O agronegócio mundial despediu-se recentemente de Ray Goldberg, o professor de Harvard que, ao lado de John Davis, revolucionou nossa forma de enxergar o campo. Foi Goldberg quem nos ensinou que a fazenda não é uma ilha, mas parte de um sistema vivo e interconectado: o Agribusiness.

Esse conceito desenhou uma engrenagem harmônica dividida entre o “antes”, o “dentro” e o “depois” da porteira. Nessa visão, fornecedores de insumos, produtores e a indústria de processamento devem caminhar em sintonia, como órgãos de um mesmo corpo, onde a saúde de um depende diretamente da eficiência do outro.

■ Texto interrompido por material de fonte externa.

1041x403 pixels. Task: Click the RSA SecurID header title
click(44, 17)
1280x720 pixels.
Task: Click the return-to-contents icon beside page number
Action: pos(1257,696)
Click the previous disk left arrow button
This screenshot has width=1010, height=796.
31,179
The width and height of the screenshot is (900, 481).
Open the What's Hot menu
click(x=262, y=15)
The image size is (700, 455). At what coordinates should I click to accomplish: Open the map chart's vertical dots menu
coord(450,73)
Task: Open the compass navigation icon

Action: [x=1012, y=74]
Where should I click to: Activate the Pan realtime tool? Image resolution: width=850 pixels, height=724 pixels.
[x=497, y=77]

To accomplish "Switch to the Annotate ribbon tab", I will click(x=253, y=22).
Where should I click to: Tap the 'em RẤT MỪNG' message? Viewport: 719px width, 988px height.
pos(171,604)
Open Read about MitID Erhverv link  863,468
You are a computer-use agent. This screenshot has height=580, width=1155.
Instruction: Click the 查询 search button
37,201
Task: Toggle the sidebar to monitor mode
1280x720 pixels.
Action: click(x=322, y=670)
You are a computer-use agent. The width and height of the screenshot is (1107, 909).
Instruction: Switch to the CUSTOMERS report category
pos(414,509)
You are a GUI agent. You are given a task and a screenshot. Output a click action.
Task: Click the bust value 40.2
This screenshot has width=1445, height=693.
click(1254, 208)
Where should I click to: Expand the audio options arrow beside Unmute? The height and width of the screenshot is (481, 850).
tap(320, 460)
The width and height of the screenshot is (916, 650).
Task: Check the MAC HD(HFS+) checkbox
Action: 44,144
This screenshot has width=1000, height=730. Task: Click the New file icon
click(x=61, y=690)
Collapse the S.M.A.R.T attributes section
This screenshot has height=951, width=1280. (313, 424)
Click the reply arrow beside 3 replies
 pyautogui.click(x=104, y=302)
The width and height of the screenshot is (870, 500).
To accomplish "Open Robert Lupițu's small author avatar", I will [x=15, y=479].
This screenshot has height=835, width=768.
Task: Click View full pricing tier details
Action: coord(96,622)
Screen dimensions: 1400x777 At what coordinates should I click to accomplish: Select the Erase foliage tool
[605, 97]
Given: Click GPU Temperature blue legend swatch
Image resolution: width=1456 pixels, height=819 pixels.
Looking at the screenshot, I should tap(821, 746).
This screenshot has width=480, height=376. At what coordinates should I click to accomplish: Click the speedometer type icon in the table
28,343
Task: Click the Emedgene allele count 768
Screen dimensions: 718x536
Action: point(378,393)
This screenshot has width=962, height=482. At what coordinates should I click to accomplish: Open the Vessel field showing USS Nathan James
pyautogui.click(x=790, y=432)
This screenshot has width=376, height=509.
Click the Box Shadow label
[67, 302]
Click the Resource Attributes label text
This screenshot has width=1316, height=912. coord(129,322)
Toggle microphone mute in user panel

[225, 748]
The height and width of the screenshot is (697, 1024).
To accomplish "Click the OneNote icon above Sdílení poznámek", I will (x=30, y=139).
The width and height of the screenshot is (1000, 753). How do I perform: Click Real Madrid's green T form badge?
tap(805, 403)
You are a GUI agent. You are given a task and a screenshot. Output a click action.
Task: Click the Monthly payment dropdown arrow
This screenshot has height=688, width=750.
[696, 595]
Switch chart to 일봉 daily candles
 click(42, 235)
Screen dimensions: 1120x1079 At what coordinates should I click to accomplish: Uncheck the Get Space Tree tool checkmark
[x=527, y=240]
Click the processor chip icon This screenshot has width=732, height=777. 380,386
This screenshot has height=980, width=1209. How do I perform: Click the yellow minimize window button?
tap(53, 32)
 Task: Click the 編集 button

Entretanto, ao observarmos a realidade brasileira, percebemos que esse conceito econômico, embora brilhante e útil, por vezes camufla uma hierarquia vital, que está no protagonismo absoluto do produtor rural. Se o agronegócio é um organismo vivo de proporções gigantescas, o produtor é o coração. É ele quem, operando em sua fábrica a céu aberto (sujeito às incertezas do clima, do tempo, mercado e política) bombeia o “sangue” que irriga todo o sistema. Como ouvimos no rito sagrado, é do “fruto da terra e do trabalho humano” que nascem a riqueza, os alimentos e os rendimentos que oxigenam as revendas de máquinas, as tradings, o setor de logística e o comércio das cidades.

O que assistimos hoje, porém, é um sinal de alerta para todo esse corpo do agronegócio brasileiro. Quando as margens do produtor são espremidas ao limite e sua rentabilidade é maltratada, o coração começa a bater com dificuldade. Sem o oxigênio do lucro mínimo e da sustentabilidade financeira do campo, o sangue para de circular com vigor para os demais elos. As dificuldades que vemos hoje em empresas e setores que orbitam a agropecuária nada mais são do que o reflexo de um coração que está sendo sobrecarregado. Se o coração sofre, o corpo inteiro adoece; não há sistema que prospere se a sua fonte de energia estiver enfraquecida. Sem o produtor rural saudável, todo o agro trava.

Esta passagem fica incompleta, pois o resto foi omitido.